ぼくが居なくなったことを、いつ知るのだろうか。
おばあちゃんの孫が居なくなるのは、ぼくで2回目だ。
ぼくが現れるまで、おばあちゃんはどうやって暮らしていたのだろうか。
クッキーを焼いて居たのだろうか。
ドビュッシーの月の光が流れるあの優しい家で、ずっと安楽椅子を揺らし続けるのだろうか。

世界の終わりを、住民たちは観測するのか

ムーンワールドの住民たちは、ぼんやりと世界が滅びてしまうことを危惧している。
月の光が失われるなど実際に世界には何かが起きているようだが、大半の住民は対して気にも止めていない風で、深刻に捉えている方が少数のようだ。

では、一部の住民が恐る"世界の終わり"とは何だろうか。
ムーンワールドは、ゲームのディスク上に広がる作られた世界だ。
極一部の、悟りを開いたような住民だけがこの世界の真実に気が付きかけている。
「王様」「パン屋」「勇者」に決められたものはいるが、「世界を終わらせる者」に設定された住民はいない。

ただ一人だけ「設定がない」住民がいる。
ぼくだ。

ぼくの冒険は、ムーンワールドから出ていく(=ゲームを終える)ことで幕を閉じる。観測者であるプレイヤーが画面の前からいなくなる。
ぼくは、世界を終わらせることができる。
だがそのことに、ムーンワールドの住民たちは気づかないだろう。

扉をひらいたその先に

ぼくはムーンワールドを出て、プレイヤーに戻る。
ゲームの電源を落とし、部屋のドアを開けて外へ出るのだ。
そこはスライムのような生き物がビョンビョンと跳び回るフシギな世界ではない。
君だけのために焼かれたクッキーもきっとないだろう。

プレイヤーが扉をひらいた時、ムーンワールドは終わってしまうのだろうか。

フローレンスは、我々の生きる世界を覗き見ていた。
無数の車が灰色の煙を吐き出し、思わず音量を下げてしまうほどの騒音が鳴り続けている。そこに暮らすはずの他人の顔が全く見えない。
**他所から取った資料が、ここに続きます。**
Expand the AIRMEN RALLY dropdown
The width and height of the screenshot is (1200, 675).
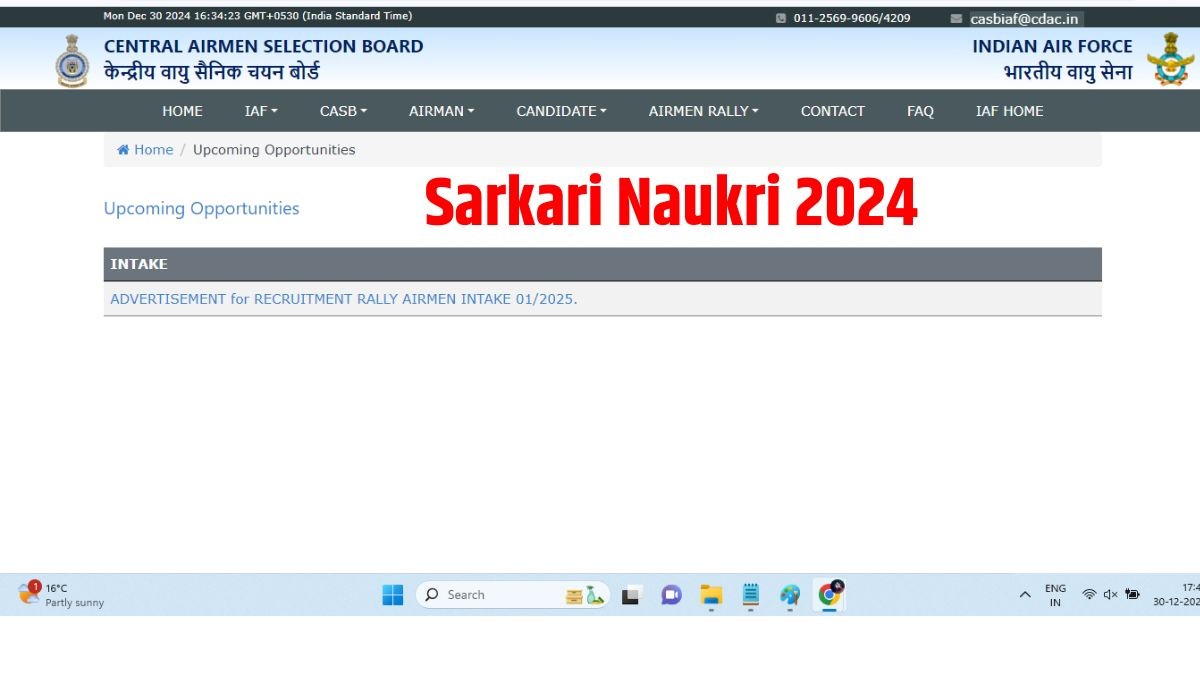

プレイヤーはムーンワールドを失って、この世界で生きていかなければいけないのだろうか。

何度でも出会える、何度も別れる

我々はすでに扉を開いている。
電源を落としてソフトを取り出して、やらなければいけない事がたくさんある。
顔を洗って、化粧をして、会社に行って一日が終わる。
会社があるのに、市役所の手続きが平日しか受け付けていない時もある。
くだらないトラブルで仕事が進まず、私生活の時間が削られるときもある。
そんな毎日を、それでも続けていかなければならないのだ。

時々、ホコリをかぶったプレステ2を引っ張り出してくる。
部屋の扉を閉めて、テレビの前に座る。
ソフトをセットして電源を入れれば、ぼくは「月の光」の流れる部屋で目覚める。きっとクッキーの甘い香りがするだろう。
世界の終わりはまだ来ていない。
もしもこのゲームを手放す時が来たら、その時 私のムーンワールドは終わるのだろう。